Jan 3, 2013

Strength is the basis for all other facets in regards to training. The stronger you are, the better. But, what good is being strong if you can't produce that strength quickly?

This is where power training comes into play. The idea behind training for power is to teach your body to generate force quickly, making you more explosive. Being explosive is a MUST for athletes of any sport and can tremendously benefit the average gym-goer as well.

The initial thing that comes to mind when talking about power training and explosive exercise is Olympic lifting. If you've ever seen an O-lifter clean and jerk or snatch you know that they are some of the world's MOST EXPLOSIVE athletes. And don't get me wrong, Olympic lifting is a fantastic way to increase explosiveness and rate of force development, but it requires a lot of technique and hours upon hours of practice and critiquing. Those of us short on time or without a good coach to learn from may find tackling the O-lifts a bit of a hassle, not to mention those coaches who have large groups of athletes that all need individual attention. Trying to get a group of 10 HS athletes to clean properly is a daunting task.

Well never fear, medicine ball throws are here.

The Benefits of Medicine Ball Throws

Med-ball throws are a seriously dummy-proof way of achieving great explosive power as they can be taught in a matter of minutes and can be done in large groups without worrying about anyone getting injured or possibly injuring some one else. Unless of course some one decides to throw a 10lb ball at your head at high speed; could be an issue.

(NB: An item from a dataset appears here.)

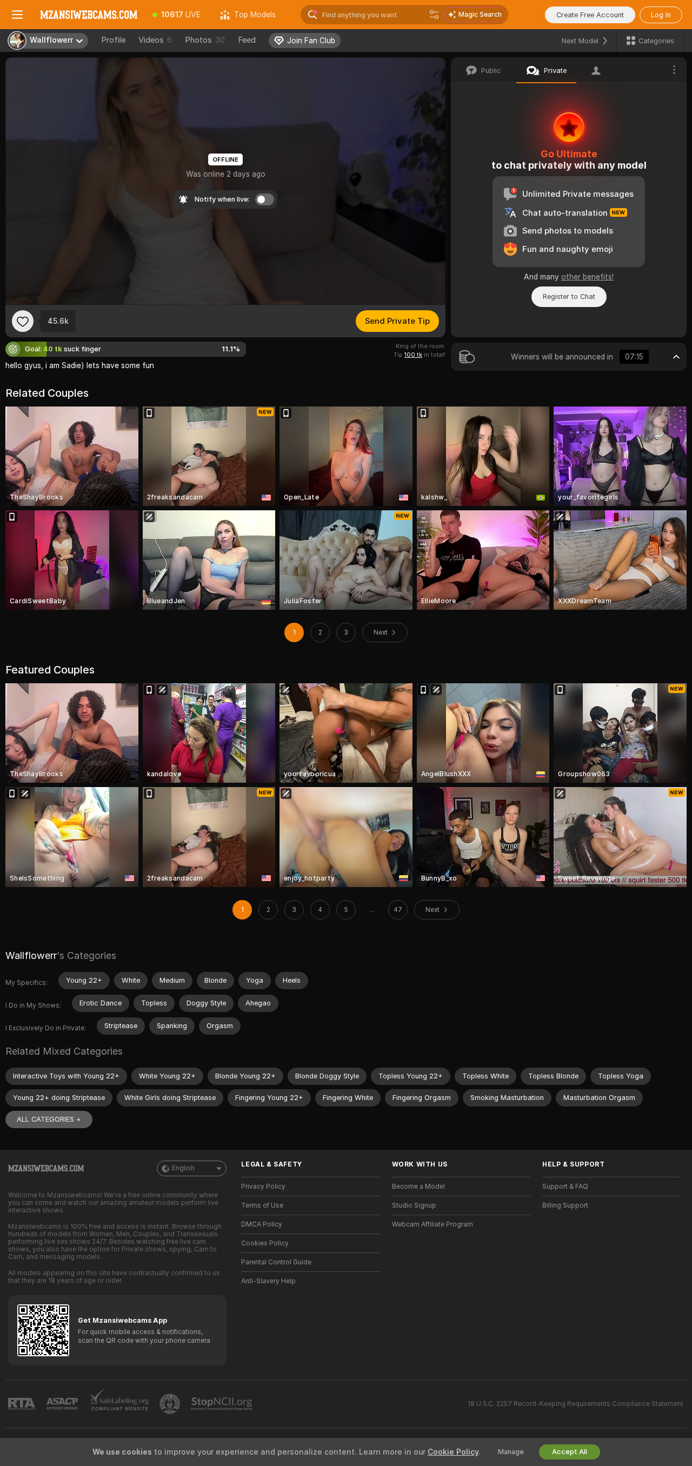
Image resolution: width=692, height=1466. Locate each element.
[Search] (434, 14)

So not only are these exercises super easy to teach, they have a few benefits over Olympic lifts which bare mentioning. Above all else, med-ball throws allow for uninhibited triple extension (extension of the ankle, knee, and hip, during jumping, sprinting, throwing a punch, etc). What this means is that you never have to worry about decelerating the ball. When you're performing a power clean or snatch, for example, you always have to keep in mind that your hands will still be on the bar at the end of the movement. What this does is cuts your triple extension a little short because the weight must be absorbed after the movement is complete. During a throw, the ball completely leaves your hands and there is no break in the movement. Think about a boxer throwing a punch. Would a cornerman ever tell his boxer to stop the punch right as it hit his opponent? Hell no, he would tell him to punch right through the guy. This is the idea behind throwing the medicine ball.

Next on the list is the freedom of movement in all planes. Traditional O-lifts only develop power in the vertical plane. This is great but it's too one-dimensional. Sport, just like life, is chaotic and never happens according to plan, so the ability to generate power in all planes of motion is essential. Med-ball throws can be performed horizontally, vertically, and rotationally, hitting all 3 planes of movement.

Lastly, medicine ball throws teach the user to transfer power from the ground up. Our legs are our foundation and the foundation is where power is generated. Let's go back to our boxer. Have you ever seen a boxer just throw a punch with his arms and not use his legs at all? I think not. The rotation of the hip is what generates that knock-out punch. And where does the hip rotation start from you ask - the foot. It goes from the foot, to the knee, to the hip, through the midsection, and out by way of the arm and hand. Sounds like triple extension to me. And consistently performing throws (and proper punches if you're a boxer) will teach and reinforce your body's ability to transfer power from the ground up, making it work as a unit.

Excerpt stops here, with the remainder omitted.